August 2021 saw a tsunami of stories from Afghanistan in the news. Apart from a bunch of small graphics, I participated with Chaos in Kabul and Flights over Kabul both stories related to the Afghan skies and the complex situation lived there after the US troops withdraw. At Reuters, we did a good long list of potential stories, even I did a few kickoffs of some, but a packed agenda of long term projects for this year left most of them out.

Boeing Chinook CH-47, Mi171E, Sikorsky UH-60, Black Hawk, Boeing AH-64 Apache
illos published at the story “flights over Kabul” Aug. 2021 | Reuters graphics.
Globemaster III

Have you ever felt that you need a few copies of your self to materialise all the stuff in your mind? no? well maybe just me weirdo but I do.
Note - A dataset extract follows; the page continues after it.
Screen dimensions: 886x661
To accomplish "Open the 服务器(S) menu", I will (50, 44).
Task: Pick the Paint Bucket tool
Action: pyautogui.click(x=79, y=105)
I would have loved to have some copies of me working on a few more stories from Afghanistan to get them in time to publish back then.

Those aircraft illos above are from stories that do made it, but you know I love to share pieces from under the rug, so… here you go:

US Humvee vehicle
D30 Howitzer illustration

For a day or two my desktop was full of guns blueprints, aircraft dossiers, technical documents of military equipment, tons of field photographs from our news feed, news articles… The home screen of photoshop and illustrator slowly turned red.

I usually start these things in photoshop, drawing outlines, then a base colour layer, a layer shadows and one more of lights on top. All always to scale and 2.5x the size I’ll need in the final version.

MD530
M16 illustration

The cool stuff related to my job. ❤

The night vision googles were my favourites, weird device actually. I learn some of them are like a video game with this cool display of augmented reality. The visuals looks really nice, check this story from The Washington Post [ here ] or just google “US army augmented reality night vision goggles” you will see.

BNVD googles

I love to learn new things, that’s one of the best things of my job actually. You never know what’s waiting for you tomorrow, what new curiosities are waiting there for you. And even if they don’t get published for sure you will learn something new.

Guns illustration. M9, G19 pistols. M4, M16, Dragunov rifles. RPK7, M249, M240, NSV12 machine guns. Mortar

The grey area of working in news

Beyond the research for the illustrations and the drawing itself, I made some maps and videos on a demo page with the proposal. Maybe all of this was pointing too high in the little time we had at the time since all the rest of the work has to be considered to complete the story.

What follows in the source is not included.